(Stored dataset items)
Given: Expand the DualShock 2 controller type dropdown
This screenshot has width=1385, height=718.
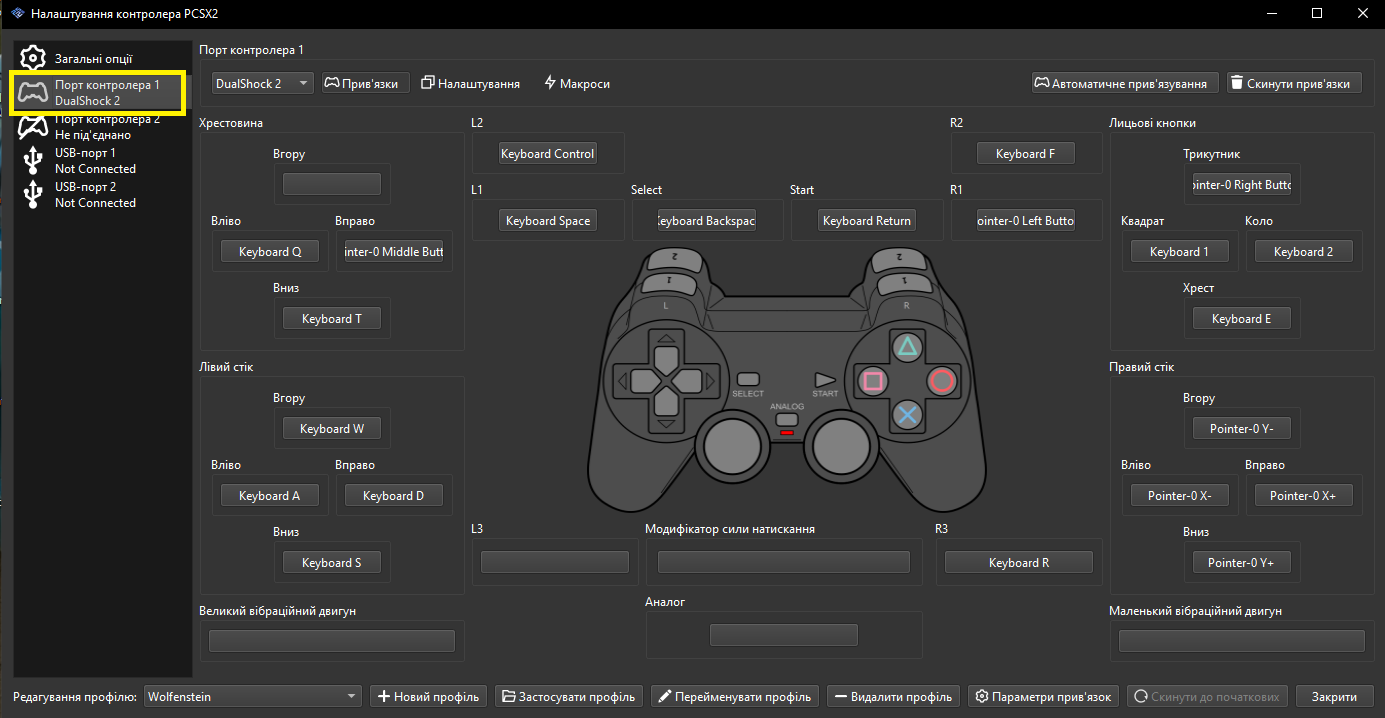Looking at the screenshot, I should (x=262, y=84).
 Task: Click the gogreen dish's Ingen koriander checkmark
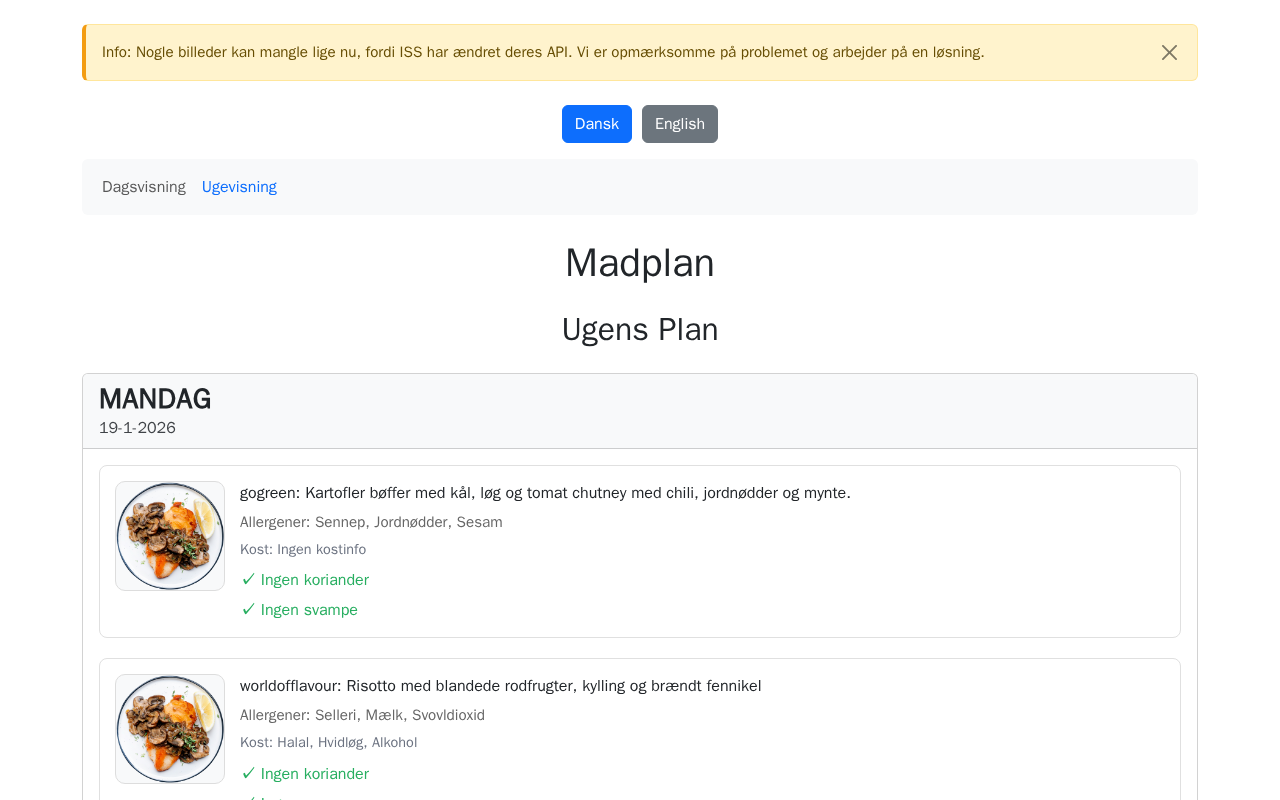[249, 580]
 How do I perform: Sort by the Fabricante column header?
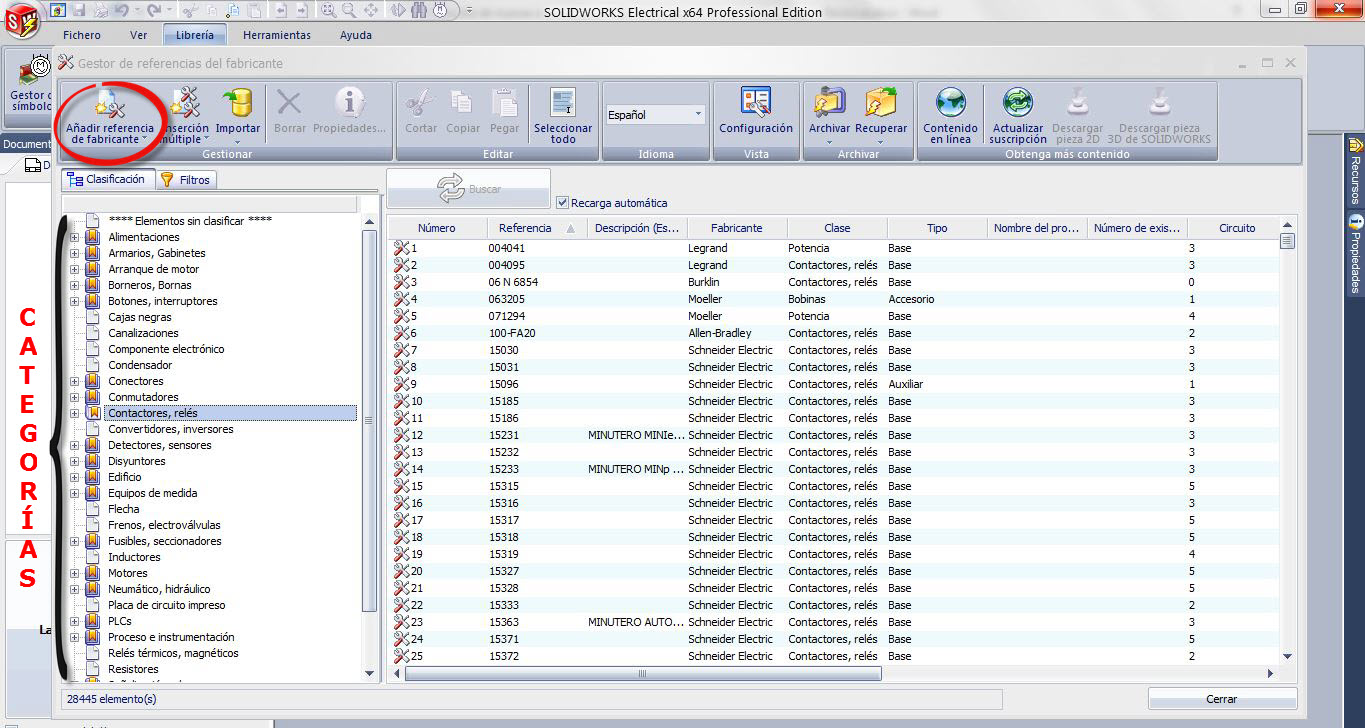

Required work
Set every record down again verbatim, without pictures.

Exercise result
Given: Expand the DualShock 2 controller type dropdown
This screenshot has width=1385, height=718.
Looking at the screenshot, I should (x=262, y=84).
 Task: Click the gogreen dish's Ingen koriander checkmark
[249, 580]
 How do I perform: Sort by the Fabricante column header?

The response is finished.